Nevertheless, the model is able to capture some important aspects of the observed variability in Chinese summer rainfall on interannual and decadal timescales. The ratio of decadal to interannual variability is about 0.3 in the model, compared with 0.4 in the last 51 years of observations and the dominant patterns of variability from EOF analysis for Chinese summer rainfall are similar to observations with and without decadal smoothing (Fig. 3). The leading interdecadal EOFs from the 1,000-year simulation, although similar in structure, cannot be directly linked to the individual observed EOFs. However, the two leading EOFs from the 51 years of observations do project very strongly on to the first three EOFs of the 1,000 years of the model, with respectively, 81 and 84 % of the variance being described by them. This is very suggestive of a similarity in behaviour.

Based on this four independent 51-year periods (centred at model year of 292, 585, 727 and 913) in the 1,000-year control simulation are selected, as showing decadal variability in summer rainfall over China very similar to that observed with large temporal transitions in north–south distributions. However, regressed patterns of large-scale variables associated with decadal variability of summer rainfall over China indicate very different features in the model and observations (Figs. 9 and 10).

The evidence from the model has shown that even with constant external forcing, naturally occurring decadal variability leads to variations in the distribution of summer rainfall over China that is comparable to that observed in the latter part of the twentieth century. However, despite 1,000 years of simulation it was not possible to show that there are commonalities between the global environment in which the observed variations have occurred and those in the model. There are potentially three conclusions to be drawn from this result. Firstly, as already noted the model has some systematic biases, and these may preclude the generation of similar global patterns to those observed. Secondly, the diversity in the model 51-year periods may indicate that natural variability is itself very complex and that the lack of similarity between the model and the observations may just be a sampling problem. Thirdly, it may indeed be the case that the changes in external forcing in the real world due to greenhouse gases and aerosols are exerting an influence on Chinese summer rainfall. For example LHS has already shown that changes in the characteristics of daily rainfall, particularly the increasing intensity of heavy rain events, are consistent with global warming.

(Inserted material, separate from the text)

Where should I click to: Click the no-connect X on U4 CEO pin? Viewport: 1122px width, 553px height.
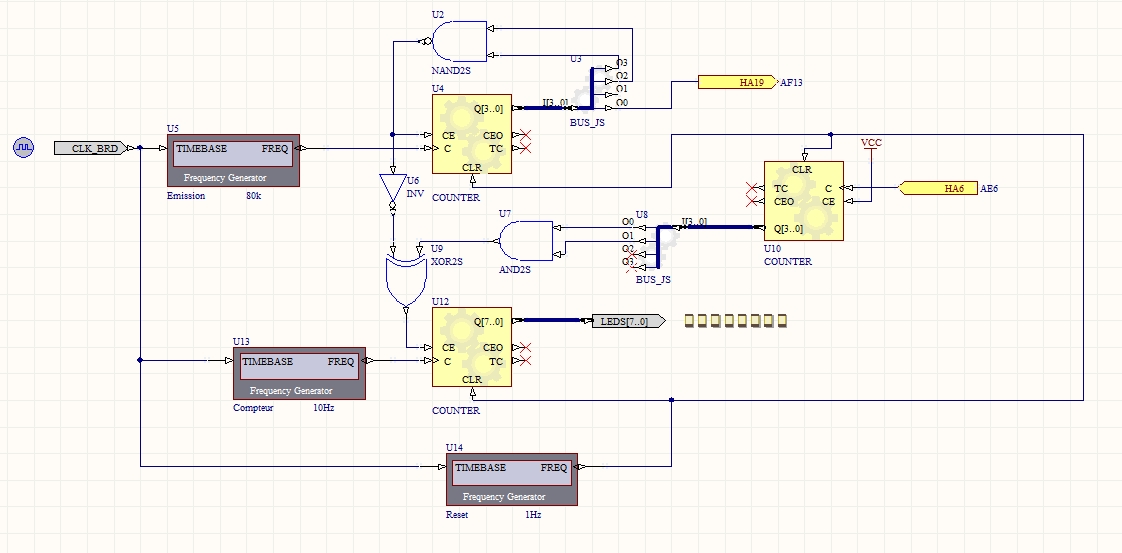click(525, 135)
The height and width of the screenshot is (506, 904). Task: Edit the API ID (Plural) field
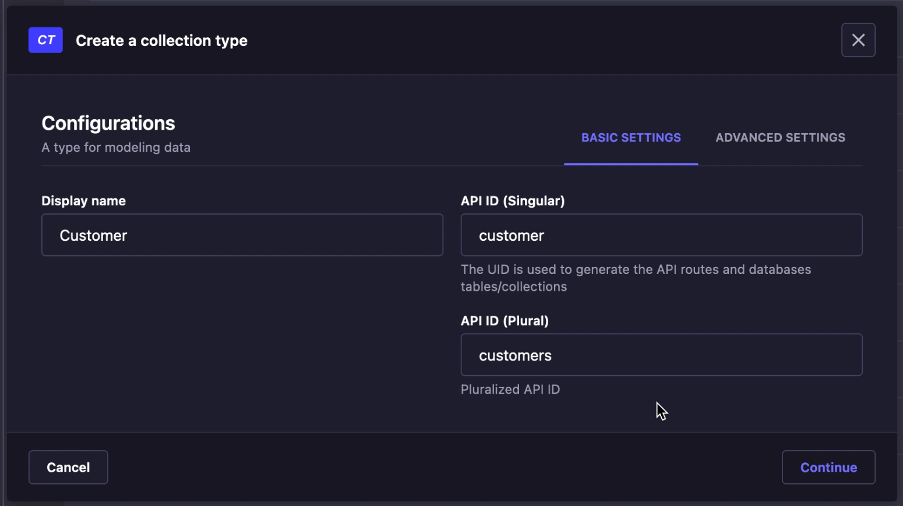point(661,355)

In conclusion, this study has demonstrated how multi-century model simulations can be used to explore interdecadal natural variability in the climate system in order to address important questions around recent changes in regional climate, specifically in Chinese summer rainfall, and whether or not anthropogenic climate change is playing a role. Such studies are important because the observational record is too short to identify with any certainty the potential links between regional variations and the global climate system especially on decadal and longer timescales. These simulations confirm that natural variability on decadal timescales can exist with comparable behaviour to that observed. However it has not been possible to show that recent changes in the spatial distribution of Chinese summer rainfall can be attributed solely to natural variability, nor has it been possible to eliminate the likelihood that anthropogenic climate change has been the driving factor. It is likely that both play a role. As models continue to improve these questions need to be addressed again and placed in the context of model predictions for the coming decades.